Information given
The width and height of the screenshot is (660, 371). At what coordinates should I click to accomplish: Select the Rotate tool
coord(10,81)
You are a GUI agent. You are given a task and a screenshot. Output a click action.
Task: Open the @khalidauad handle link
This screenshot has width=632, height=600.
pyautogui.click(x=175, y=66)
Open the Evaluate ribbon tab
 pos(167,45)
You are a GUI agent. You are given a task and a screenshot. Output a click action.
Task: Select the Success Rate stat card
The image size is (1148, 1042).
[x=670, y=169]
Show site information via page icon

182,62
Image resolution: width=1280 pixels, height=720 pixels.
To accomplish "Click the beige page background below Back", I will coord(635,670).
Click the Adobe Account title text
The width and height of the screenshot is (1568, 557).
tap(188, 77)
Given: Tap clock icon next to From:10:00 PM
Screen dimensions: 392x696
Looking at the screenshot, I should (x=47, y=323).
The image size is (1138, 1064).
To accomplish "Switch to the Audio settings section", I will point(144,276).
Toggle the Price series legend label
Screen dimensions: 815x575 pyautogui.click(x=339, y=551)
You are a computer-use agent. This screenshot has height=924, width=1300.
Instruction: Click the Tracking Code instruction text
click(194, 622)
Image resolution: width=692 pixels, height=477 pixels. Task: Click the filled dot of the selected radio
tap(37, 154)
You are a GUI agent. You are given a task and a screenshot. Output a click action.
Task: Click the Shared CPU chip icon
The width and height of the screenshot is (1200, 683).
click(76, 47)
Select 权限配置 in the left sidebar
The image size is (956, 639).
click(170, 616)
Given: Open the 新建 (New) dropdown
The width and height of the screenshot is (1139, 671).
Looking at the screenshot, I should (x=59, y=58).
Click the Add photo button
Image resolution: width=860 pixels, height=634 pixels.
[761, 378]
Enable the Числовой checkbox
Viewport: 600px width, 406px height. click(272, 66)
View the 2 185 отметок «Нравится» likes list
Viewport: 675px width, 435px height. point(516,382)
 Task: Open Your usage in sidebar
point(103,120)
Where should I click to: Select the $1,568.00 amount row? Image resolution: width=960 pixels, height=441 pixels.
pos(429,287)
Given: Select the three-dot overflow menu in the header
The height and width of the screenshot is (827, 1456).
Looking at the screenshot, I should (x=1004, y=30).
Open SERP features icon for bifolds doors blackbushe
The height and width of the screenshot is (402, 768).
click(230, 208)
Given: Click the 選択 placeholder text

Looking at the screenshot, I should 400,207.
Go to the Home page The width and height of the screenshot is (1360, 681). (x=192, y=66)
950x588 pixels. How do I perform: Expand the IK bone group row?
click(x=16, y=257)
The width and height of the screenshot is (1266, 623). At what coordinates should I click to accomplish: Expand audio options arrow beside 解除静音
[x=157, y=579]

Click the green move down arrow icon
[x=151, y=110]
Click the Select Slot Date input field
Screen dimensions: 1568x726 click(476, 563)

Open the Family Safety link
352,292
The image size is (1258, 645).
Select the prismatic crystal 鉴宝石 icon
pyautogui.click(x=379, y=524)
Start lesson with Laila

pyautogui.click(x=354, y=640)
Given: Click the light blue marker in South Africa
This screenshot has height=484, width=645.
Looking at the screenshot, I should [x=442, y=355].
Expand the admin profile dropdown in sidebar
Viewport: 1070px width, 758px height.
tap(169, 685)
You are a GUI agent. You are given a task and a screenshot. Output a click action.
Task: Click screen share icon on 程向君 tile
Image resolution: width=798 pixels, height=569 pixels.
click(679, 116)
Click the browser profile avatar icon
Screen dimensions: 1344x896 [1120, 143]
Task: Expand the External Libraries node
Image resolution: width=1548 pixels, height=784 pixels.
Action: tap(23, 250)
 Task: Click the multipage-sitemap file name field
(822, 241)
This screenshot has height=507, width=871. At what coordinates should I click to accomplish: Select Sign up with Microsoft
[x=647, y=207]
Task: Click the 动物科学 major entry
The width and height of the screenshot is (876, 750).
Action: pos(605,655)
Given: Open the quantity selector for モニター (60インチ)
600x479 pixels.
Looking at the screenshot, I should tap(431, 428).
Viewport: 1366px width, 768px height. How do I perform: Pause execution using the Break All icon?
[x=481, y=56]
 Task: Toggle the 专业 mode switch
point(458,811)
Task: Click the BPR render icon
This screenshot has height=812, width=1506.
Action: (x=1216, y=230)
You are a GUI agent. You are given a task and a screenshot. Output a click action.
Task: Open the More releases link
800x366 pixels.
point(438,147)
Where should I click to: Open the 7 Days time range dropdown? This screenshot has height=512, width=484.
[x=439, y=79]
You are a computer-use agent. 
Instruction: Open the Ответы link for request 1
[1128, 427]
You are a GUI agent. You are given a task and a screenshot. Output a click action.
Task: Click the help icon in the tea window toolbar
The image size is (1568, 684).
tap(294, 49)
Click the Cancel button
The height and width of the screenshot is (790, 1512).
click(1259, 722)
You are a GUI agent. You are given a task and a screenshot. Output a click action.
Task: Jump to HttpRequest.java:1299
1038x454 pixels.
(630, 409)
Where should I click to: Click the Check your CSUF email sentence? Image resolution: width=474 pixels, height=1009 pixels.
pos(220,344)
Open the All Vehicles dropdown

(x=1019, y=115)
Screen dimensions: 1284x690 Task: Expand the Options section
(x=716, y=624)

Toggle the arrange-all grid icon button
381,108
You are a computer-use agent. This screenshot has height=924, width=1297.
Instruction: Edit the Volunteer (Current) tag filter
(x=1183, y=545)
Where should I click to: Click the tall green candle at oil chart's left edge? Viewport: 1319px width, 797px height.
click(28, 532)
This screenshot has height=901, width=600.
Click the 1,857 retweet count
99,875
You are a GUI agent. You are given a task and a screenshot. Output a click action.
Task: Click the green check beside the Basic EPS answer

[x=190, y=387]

Direction
Quote the records above exactly, starting at the line that contains "The width and height of the screenshot is (1266, 623)." and ending at the line that contains "click(679, 116)".

Solution below
The width and height of the screenshot is (1266, 623). At what coordinates should I click to accomplish: Expand audio options arrow beside 解除静音
[x=157, y=579]

Click the green move down arrow icon
[x=151, y=110]
Click the Select Slot Date input field
Screen dimensions: 1568x726 click(476, 563)

Open the Family Safety link
352,292
The image size is (1258, 645).
Select the prismatic crystal 鉴宝石 icon
pyautogui.click(x=379, y=524)
Start lesson with Laila

pyautogui.click(x=354, y=640)
Given: Click the light blue marker in South Africa
This screenshot has height=484, width=645.
Looking at the screenshot, I should [x=442, y=355].
Expand the admin profile dropdown in sidebar
Viewport: 1070px width, 758px height.
tap(169, 685)
You are a GUI agent. You are given a task and a screenshot. Output a click action.
Task: Click screen share icon on 程向君 tile
Image resolution: width=798 pixels, height=569 pixels.
click(679, 116)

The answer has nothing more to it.